EOS Stop Gap Guide

Last updated on Jan 05, 2026

1. Purpose of This Guide

This guide helps you show that you’re not blindly running systems that are no longer supported without mitigation measures.

“EOS” means End of Support — the vendor has stopped providing:

  • Security patches

  • Bug fixes

  • Official support

SMEs can’t always replace systems immediately, but it does require you to:

  • Understand the risk

  • Get management approval

  • Put temporary (stop-gap) protections in place

  • Actively monitor the risk until replacement

This artefact proves you’ve done exactly that — no head-in-the-sand behaviour.


2. What You Will Submit

You will submit documentation showing how you are temporarily managing EOS risk, such as:

  • risk assessment for the EOS system

  • Remarks about stop-gap measures describing compensating controls for that system in the risk assessment

  • Evidence of management approval to continue using the EOS system, if relevant

  • timeline or plan for replacement or decommissioning

This is decision + risk evidence, not a technical configuration screenshot.

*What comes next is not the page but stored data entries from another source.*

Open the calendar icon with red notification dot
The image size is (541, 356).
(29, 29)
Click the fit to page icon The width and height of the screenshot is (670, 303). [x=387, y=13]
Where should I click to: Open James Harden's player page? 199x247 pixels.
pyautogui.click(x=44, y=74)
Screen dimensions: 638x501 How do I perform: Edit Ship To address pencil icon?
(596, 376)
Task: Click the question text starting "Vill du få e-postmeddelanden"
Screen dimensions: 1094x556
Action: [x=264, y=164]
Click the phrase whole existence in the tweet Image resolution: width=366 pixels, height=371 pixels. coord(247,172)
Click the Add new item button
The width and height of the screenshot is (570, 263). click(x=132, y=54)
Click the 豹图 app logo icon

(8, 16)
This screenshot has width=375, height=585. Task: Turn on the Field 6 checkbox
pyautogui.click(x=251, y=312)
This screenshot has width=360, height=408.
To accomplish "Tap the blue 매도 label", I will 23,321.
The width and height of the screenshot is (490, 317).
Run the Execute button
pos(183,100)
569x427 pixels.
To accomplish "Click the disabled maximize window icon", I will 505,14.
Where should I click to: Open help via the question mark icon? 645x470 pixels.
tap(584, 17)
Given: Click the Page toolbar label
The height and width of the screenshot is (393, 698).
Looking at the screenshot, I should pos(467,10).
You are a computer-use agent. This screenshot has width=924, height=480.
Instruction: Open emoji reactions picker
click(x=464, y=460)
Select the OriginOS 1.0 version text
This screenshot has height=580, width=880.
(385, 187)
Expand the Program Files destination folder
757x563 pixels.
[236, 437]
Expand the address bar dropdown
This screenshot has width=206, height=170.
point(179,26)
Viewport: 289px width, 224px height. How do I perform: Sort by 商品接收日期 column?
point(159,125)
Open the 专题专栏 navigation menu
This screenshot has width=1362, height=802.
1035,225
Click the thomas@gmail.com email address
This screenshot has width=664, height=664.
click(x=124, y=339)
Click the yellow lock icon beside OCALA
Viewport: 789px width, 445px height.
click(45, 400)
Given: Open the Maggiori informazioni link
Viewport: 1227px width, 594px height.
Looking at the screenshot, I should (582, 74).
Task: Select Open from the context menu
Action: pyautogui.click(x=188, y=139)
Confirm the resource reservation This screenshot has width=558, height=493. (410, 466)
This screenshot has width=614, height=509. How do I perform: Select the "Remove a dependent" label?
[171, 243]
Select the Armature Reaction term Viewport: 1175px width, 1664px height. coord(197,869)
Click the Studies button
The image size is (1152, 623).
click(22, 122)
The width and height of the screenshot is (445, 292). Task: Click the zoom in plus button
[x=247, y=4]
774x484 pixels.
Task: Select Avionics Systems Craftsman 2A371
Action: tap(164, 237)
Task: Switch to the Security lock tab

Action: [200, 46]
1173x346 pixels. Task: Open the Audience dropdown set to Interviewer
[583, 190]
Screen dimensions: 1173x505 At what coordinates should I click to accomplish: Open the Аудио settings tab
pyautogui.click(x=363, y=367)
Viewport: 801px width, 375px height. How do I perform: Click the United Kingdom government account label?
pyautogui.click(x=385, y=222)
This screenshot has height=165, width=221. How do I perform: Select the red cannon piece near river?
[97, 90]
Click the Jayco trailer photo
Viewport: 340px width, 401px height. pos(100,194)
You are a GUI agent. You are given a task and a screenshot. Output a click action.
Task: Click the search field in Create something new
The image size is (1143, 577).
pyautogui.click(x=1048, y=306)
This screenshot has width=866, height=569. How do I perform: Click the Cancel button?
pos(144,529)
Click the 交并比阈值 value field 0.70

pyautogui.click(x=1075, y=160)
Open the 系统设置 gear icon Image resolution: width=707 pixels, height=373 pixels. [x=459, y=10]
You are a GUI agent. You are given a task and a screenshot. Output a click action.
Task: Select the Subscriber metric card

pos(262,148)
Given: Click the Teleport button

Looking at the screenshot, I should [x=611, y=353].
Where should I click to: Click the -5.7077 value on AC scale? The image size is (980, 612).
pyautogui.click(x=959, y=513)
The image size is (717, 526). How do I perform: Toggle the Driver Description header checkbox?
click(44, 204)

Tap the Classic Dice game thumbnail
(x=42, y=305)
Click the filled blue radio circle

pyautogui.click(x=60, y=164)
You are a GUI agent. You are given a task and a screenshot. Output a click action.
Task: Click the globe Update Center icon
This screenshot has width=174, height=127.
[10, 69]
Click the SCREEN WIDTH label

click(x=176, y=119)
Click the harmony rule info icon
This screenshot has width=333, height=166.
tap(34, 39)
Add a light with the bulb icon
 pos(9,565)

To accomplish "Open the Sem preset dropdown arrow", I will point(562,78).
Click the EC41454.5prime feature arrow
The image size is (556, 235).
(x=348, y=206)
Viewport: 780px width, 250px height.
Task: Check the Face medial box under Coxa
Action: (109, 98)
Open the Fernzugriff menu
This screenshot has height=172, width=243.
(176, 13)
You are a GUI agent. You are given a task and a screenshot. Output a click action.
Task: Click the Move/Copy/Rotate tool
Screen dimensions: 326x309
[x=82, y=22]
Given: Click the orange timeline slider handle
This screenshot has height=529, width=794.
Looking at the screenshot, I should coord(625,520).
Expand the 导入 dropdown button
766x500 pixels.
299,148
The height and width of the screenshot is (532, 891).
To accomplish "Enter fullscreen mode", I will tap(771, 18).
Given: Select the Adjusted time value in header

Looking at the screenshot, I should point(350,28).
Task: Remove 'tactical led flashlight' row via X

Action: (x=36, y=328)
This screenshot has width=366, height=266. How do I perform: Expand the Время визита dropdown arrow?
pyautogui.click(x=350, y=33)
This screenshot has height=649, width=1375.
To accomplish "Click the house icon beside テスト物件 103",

3. How to Collect / Obtain / Generate This Evidence

Step 1: Identify the EOS Asset

From your Asset Inventory, identify:

  • Asset name (hardware or software)

  • EOS date

  • Business purpose

  • Why it cannot yet be replaced

Step 2: Document the Risk

Create a short document (1–2 pages is enough) covering:

  • What risks exist because the system is EOS
    (e.g. unpatched vulnerabilities, unsupported OS)

  • What data or systems could be impacted

  • Overall risk rating (Low / Medium / High)

This can be part of:

  • A Risk Register entry, or

  • A standalone “EOS Risk Assessment” document

Example (remark in the Risk Register Form):

“Legacy accounting server — vendor support ended Mar 2024. Replacement scheduled Q4 2025.”

Step 3: Define Stop-Gap (Mitigating) Measures

Document temporary controls you’ve put in place, such as:

  • Network isolation or segmentation

  • Restricted access (only specific users)

  • Firewall rules or IP allow-listing

  • Increased monitoring or logging

  • Additional backups

  • Manual patching or compensating controls

These don’t need to be perfect — they need to be reasonable and intentional.

Step 4: Obtain Management Approval

Include evidence that:

  • Senior management is aware of the risk

  • Continued use is explicitly approved

This can be:

  • An approval email

  • A signed approval section in the document

  • A meeting note or decision log

Step 5: Define a Replacement Plan

Clearly state:

  • Planned replacement or decommissioning date

  • Review or monitoring frequency until replacement

Auditors want to see this is temporary, not permanent neglect.


4. Evidence Format

Accepted file types

  • PDF

  • DOCX

  • PNG / JPG (for signed approvals or emails)

Suggested naming format
YourCompanyName_EOS_StopGap_Date

Example
AcmePteLtd_EOS_StopGap_2025-07-01.pdf


5. What “Good” Looks Like

Your evidence is solid if it shows:

  • Visible element: Identification of EOS asset
    Why it matters: Proves awareness of unsupported systems

  • Visible element: Risk assessment or risk description
    Why it matters: Shows the risk is understood, not ignored

  • Visible element: Clear stop-gap controls
    Why it matters: Demonstrates active risk mitigation

  • Visible element: Management approval
    Why it matters: Confirms accountability and informed decision-making

  • Visible element: Replacement or exit plan
    Why it matters: Confirms EOS use is temporary


6. Tips from Sir Stonk 🛡️

  • Don’t panic about EOS. Panic is worse than planning. Auditors care about how you manage the risk, not perfection.

  • Keep it short and honest. One clear page beats ten vague ones.

Running EOS systems without controls is risky.
Running them with eyes open, approval granted, and armour added?
That’s exactly what Cyber Essentials expects.